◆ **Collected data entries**
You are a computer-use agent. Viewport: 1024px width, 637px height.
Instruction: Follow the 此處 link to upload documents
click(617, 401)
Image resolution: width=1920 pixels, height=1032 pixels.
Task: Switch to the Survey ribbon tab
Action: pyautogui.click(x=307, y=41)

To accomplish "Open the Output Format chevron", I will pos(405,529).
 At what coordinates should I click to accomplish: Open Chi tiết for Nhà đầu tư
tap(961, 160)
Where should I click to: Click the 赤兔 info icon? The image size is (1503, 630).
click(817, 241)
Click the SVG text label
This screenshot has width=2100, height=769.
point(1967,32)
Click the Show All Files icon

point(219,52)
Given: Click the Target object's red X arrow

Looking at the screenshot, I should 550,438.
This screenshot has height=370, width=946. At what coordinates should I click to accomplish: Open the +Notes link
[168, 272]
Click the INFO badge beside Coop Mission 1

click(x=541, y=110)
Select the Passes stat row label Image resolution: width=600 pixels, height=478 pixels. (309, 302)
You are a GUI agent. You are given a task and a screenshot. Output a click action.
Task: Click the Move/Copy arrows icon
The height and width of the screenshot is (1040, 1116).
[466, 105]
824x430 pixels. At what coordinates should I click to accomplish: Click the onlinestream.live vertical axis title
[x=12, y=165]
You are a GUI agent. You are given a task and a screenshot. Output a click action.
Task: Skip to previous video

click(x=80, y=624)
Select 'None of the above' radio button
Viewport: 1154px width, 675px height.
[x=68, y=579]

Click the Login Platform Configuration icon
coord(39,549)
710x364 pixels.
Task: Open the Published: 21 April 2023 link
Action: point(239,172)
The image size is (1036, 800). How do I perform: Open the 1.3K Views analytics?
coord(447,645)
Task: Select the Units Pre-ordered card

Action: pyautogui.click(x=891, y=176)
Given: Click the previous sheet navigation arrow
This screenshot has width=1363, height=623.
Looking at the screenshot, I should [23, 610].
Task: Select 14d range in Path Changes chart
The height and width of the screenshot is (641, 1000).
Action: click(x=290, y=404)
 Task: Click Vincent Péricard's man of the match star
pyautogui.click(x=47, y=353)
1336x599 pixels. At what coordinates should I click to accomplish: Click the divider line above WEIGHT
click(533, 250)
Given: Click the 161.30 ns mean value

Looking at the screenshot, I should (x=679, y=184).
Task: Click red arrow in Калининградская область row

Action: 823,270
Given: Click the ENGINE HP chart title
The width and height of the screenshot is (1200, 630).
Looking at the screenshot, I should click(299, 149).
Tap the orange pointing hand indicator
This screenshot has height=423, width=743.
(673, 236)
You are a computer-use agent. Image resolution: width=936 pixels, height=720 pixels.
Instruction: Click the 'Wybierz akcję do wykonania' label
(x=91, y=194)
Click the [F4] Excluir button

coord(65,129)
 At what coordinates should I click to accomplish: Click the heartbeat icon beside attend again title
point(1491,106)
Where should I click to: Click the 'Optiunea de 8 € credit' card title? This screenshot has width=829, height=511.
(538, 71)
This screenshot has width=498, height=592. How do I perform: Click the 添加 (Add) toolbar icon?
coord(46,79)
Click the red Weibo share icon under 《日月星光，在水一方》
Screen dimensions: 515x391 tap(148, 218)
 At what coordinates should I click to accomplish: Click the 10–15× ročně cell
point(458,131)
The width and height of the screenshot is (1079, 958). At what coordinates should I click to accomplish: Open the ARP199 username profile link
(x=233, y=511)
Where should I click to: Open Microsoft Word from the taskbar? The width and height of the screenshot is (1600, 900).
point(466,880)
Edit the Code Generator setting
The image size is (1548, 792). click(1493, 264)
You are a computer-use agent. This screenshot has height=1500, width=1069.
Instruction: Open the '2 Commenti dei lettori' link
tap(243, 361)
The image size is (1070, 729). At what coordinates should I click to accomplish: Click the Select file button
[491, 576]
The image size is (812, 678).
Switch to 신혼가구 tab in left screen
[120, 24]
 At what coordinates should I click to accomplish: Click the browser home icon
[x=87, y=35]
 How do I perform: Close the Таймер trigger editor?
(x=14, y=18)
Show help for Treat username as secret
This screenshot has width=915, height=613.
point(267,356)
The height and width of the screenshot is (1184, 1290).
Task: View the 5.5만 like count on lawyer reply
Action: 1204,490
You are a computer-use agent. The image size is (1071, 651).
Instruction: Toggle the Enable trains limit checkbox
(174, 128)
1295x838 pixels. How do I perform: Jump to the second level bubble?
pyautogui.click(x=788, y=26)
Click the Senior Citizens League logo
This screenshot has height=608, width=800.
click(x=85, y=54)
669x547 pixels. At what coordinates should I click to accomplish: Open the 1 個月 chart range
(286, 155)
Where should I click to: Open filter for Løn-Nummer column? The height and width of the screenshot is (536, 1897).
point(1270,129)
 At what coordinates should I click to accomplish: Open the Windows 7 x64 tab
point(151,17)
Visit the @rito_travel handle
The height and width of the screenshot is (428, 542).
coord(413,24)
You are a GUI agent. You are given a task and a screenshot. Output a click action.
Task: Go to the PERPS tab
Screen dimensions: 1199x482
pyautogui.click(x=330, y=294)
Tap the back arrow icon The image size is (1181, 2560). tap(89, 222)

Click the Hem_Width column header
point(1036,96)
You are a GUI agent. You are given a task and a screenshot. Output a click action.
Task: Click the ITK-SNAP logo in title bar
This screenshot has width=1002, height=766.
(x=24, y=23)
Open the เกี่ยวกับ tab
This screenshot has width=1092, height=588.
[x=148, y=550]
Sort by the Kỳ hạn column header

◆ **DIRECTIONS**
Copy out every line of the data above, exactly as given.

◆ **RESPONSE**
You are a computer-use agent. Viewport: 1024px width, 637px height.
Instruction: Follow the 此處 link to upload documents
click(617, 401)
Image resolution: width=1920 pixels, height=1032 pixels.
Task: Switch to the Survey ribbon tab
Action: pyautogui.click(x=307, y=41)

To accomplish "Open the Output Format chevron", I will pos(405,529).
 At what coordinates should I click to accomplish: Open Chi tiết for Nhà đầu tư
tap(961, 160)
Where should I click to: Click the 赤兔 info icon? The image size is (1503, 630).
click(817, 241)
Click the SVG text label
This screenshot has width=2100, height=769.
point(1967,32)
Click the Show All Files icon

point(219,52)
Given: Click the Target object's red X arrow

Looking at the screenshot, I should 550,438.
This screenshot has height=370, width=946. At what coordinates should I click to accomplish: Open the +Notes link
[168, 272]
Click the INFO badge beside Coop Mission 1

click(x=541, y=110)
Select the Passes stat row label Image resolution: width=600 pixels, height=478 pixels. (309, 302)
You are a GUI agent. You are given a task and a screenshot. Output a click action.
Task: Click the Move/Copy arrows icon
The height and width of the screenshot is (1040, 1116).
[466, 105]
824x430 pixels. At what coordinates should I click to accomplish: Click the onlinestream.live vertical axis title
[x=12, y=165]
You are a GUI agent. You are given a task and a screenshot. Output a click action.
Task: Skip to previous video

click(x=80, y=624)
Select 'None of the above' radio button
Viewport: 1154px width, 675px height.
[x=68, y=579]

Click the Login Platform Configuration icon
coord(39,549)
710x364 pixels.
Task: Open the Published: 21 April 2023 link
Action: point(239,172)
The image size is (1036, 800). How do I perform: Open the 1.3K Views analytics?
coord(447,645)
Task: Select the Units Pre-ordered card

Action: pyautogui.click(x=891, y=176)
Given: Click the previous sheet navigation arrow
This screenshot has width=1363, height=623.
Looking at the screenshot, I should [23, 610].
Task: Select 14d range in Path Changes chart
The height and width of the screenshot is (641, 1000).
Action: click(x=290, y=404)
 Task: Click Vincent Péricard's man of the match star
pyautogui.click(x=47, y=353)
1336x599 pixels. At what coordinates should I click to accomplish: Click the divider line above WEIGHT
click(533, 250)
Given: Click the 161.30 ns mean value

Looking at the screenshot, I should (x=679, y=184).
Task: Click red arrow in Калининградская область row

Action: 823,270
Given: Click the ENGINE HP chart title
The width and height of the screenshot is (1200, 630).
Looking at the screenshot, I should click(299, 149).
Tap the orange pointing hand indicator
This screenshot has height=423, width=743.
(673, 236)
You are a computer-use agent. Image resolution: width=936 pixels, height=720 pixels.
Instruction: Click the 'Wybierz akcję do wykonania' label
(x=91, y=194)
Click the [F4] Excluir button

coord(65,129)
 At what coordinates should I click to accomplish: Click the heartbeat icon beside attend again title
point(1491,106)
Where should I click to: Click the 'Optiunea de 8 € credit' card title? This screenshot has width=829, height=511.
(538, 71)
This screenshot has width=498, height=592. How do I perform: Click the 添加 (Add) toolbar icon?
coord(46,79)
Click the red Weibo share icon under 《日月星光，在水一方》
Screen dimensions: 515x391 tap(148, 218)
 At what coordinates should I click to accomplish: Click the 10–15× ročně cell
point(458,131)
The width and height of the screenshot is (1079, 958). At what coordinates should I click to accomplish: Open the ARP199 username profile link
(x=233, y=511)
Where should I click to: Open Microsoft Word from the taskbar? The width and height of the screenshot is (1600, 900).
point(466,880)
Edit the Code Generator setting
The image size is (1548, 792). click(1493, 264)
You are a computer-use agent. This screenshot has height=1500, width=1069.
Instruction: Open the '2 Commenti dei lettori' link
tap(243, 361)
The image size is (1070, 729). At what coordinates should I click to accomplish: Click the Select file button
[491, 576]
The image size is (812, 678).
Switch to 신혼가구 tab in left screen
[120, 24]
 At what coordinates should I click to accomplish: Click the browser home icon
[x=87, y=35]
 How do I perform: Close the Таймер trigger editor?
(x=14, y=18)
Show help for Treat username as secret
This screenshot has width=915, height=613.
point(267,356)
The height and width of the screenshot is (1184, 1290).
Task: View the 5.5만 like count on lawyer reply
Action: 1204,490
You are a computer-use agent. The image size is (1071, 651).
Instruction: Toggle the Enable trains limit checkbox
(174, 128)
1295x838 pixels. How do I perform: Jump to the second level bubble?
pyautogui.click(x=788, y=26)
Click the Senior Citizens League logo
This screenshot has height=608, width=800.
click(x=85, y=54)
669x547 pixels. At what coordinates should I click to accomplish: Open the 1 個月 chart range
(286, 155)
Where should I click to: Open filter for Løn-Nummer column? The height and width of the screenshot is (536, 1897).
point(1270,129)
 At what coordinates should I click to accomplish: Open the Windows 7 x64 tab
point(151,17)
Visit the @rito_travel handle
The height and width of the screenshot is (428, 542).
coord(413,24)
You are a GUI agent. You are given a task and a screenshot. Output a click action.
Task: Go to the PERPS tab
Screen dimensions: 1199x482
pyautogui.click(x=330, y=294)
Tap the back arrow icon The image size is (1181, 2560). tap(89, 222)

Click the Hem_Width column header
point(1036,96)
You are a GUI agent. You are given a task and a screenshot. Output a click action.
Task: Click the ITK-SNAP logo in title bar
This screenshot has width=1002, height=766.
(x=24, y=23)
Open the เกี่ยวกับ tab
This screenshot has width=1092, height=588.
[x=148, y=550]
Sort by the Kỳ hạn column header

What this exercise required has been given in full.